> WHAT YOU HAVE TO DO
Whenever the word "SECTEUR" occurs in a line of the material below, that line is counted. Report only the count.
○ ○ ○ ○ ○ ○ ○
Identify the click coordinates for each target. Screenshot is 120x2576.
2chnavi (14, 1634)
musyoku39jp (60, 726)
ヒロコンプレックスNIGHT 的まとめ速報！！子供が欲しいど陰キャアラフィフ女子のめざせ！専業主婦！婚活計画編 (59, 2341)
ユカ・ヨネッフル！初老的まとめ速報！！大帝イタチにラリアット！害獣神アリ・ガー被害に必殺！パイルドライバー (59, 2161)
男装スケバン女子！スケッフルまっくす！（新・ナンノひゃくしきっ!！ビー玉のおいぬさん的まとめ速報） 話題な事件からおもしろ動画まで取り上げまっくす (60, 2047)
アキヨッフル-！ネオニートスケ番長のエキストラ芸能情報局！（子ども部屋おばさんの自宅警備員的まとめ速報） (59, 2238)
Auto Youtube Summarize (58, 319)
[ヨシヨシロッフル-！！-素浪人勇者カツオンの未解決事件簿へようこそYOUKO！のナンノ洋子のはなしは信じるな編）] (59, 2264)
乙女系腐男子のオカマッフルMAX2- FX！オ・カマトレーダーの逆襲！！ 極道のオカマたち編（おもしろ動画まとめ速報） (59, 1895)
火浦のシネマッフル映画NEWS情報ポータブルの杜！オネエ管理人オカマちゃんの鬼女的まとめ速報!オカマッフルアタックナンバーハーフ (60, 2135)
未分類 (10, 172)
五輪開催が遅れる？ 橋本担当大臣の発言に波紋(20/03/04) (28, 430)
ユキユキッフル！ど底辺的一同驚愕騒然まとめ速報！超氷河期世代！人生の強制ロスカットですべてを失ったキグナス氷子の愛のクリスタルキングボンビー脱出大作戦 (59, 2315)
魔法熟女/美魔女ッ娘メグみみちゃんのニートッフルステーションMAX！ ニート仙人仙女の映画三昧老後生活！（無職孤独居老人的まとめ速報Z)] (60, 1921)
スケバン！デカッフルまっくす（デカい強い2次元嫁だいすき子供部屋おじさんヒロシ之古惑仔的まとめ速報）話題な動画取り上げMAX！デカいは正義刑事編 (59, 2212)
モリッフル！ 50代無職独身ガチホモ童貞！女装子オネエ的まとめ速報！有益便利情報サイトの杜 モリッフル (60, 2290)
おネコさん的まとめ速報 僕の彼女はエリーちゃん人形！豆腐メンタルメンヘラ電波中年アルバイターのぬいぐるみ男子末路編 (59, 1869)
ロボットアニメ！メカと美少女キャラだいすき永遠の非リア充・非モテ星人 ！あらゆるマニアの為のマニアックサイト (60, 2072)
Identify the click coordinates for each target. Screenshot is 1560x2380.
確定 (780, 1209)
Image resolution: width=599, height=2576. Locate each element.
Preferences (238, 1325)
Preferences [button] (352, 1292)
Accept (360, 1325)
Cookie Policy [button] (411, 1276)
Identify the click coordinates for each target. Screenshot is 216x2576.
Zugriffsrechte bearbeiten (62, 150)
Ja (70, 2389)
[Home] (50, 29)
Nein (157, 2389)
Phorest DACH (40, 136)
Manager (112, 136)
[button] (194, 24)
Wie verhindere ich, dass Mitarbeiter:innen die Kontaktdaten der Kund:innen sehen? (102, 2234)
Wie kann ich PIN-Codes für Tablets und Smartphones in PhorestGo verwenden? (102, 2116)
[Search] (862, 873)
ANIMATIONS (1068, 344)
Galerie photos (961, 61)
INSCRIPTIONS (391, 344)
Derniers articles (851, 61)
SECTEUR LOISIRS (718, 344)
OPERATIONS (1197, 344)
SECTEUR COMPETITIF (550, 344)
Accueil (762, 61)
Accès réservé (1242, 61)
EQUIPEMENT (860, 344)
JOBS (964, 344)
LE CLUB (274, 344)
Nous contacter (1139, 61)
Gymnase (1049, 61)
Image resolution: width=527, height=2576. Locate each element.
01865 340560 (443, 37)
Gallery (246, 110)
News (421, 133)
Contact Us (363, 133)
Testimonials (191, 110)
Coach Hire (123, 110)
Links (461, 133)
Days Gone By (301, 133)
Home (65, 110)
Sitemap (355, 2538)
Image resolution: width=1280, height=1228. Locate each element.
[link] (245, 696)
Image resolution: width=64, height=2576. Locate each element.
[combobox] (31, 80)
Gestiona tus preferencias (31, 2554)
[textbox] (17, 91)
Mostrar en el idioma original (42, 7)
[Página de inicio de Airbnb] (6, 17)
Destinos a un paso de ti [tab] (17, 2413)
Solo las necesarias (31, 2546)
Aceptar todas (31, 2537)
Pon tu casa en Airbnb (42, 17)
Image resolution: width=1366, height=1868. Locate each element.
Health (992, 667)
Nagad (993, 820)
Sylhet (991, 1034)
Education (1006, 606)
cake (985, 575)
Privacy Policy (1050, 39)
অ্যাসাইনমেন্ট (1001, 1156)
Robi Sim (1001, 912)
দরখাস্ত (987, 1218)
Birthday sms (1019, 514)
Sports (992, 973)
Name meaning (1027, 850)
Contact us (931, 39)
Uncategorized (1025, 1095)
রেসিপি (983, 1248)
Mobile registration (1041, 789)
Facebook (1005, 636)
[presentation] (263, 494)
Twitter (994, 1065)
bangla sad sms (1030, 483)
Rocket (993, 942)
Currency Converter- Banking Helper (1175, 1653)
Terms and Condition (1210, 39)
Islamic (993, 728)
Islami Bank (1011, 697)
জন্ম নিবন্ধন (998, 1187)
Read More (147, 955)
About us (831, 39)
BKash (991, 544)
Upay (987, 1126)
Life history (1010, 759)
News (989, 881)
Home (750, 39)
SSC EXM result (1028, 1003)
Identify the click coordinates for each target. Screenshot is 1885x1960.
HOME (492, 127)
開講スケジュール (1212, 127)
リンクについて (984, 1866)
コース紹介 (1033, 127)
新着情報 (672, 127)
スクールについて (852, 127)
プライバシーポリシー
○ ○ ○ ○ ○ ○ ○
> COMPLETED EXERCISE
2